* Work instruction: From the material below, list every line containing "computer".

* Supplied entries:
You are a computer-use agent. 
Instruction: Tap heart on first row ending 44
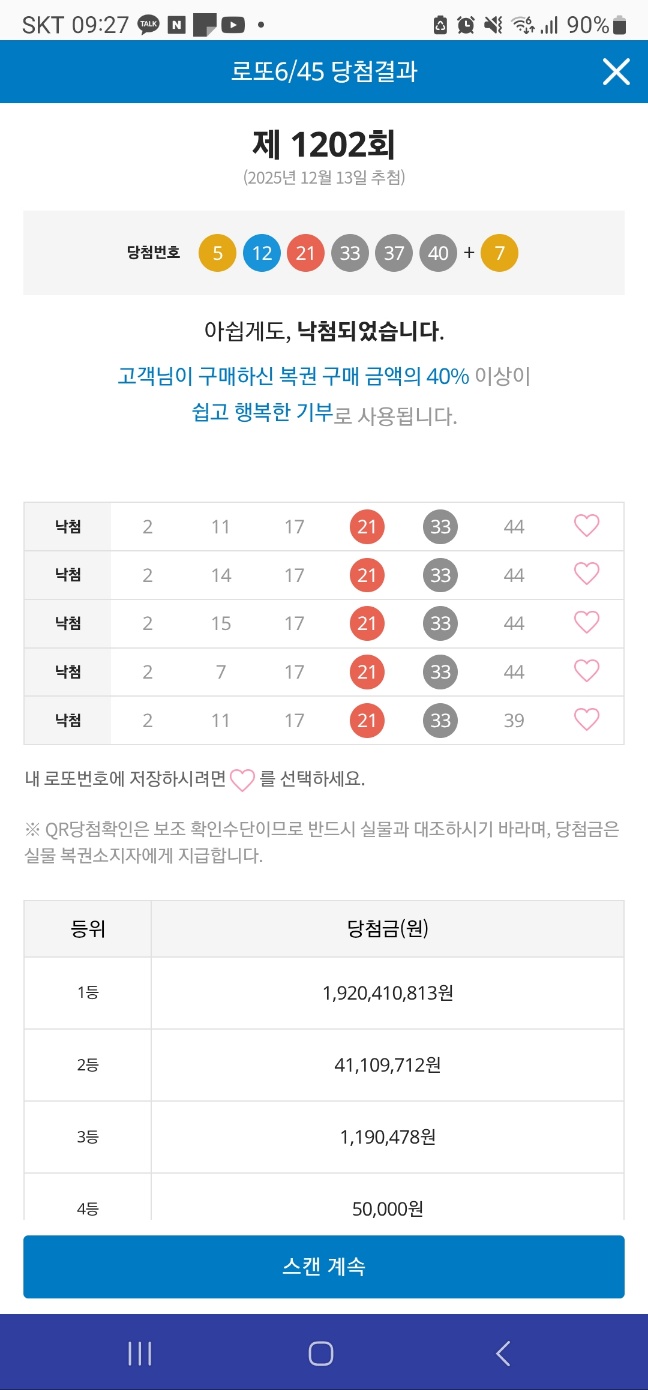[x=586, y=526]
---
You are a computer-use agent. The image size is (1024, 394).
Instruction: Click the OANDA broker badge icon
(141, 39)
...
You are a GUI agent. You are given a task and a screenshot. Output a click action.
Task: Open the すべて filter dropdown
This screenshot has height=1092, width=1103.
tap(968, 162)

* Task solution:
You are a computer-use agent. 
You are a computer-use agent. The image size is (1024, 394).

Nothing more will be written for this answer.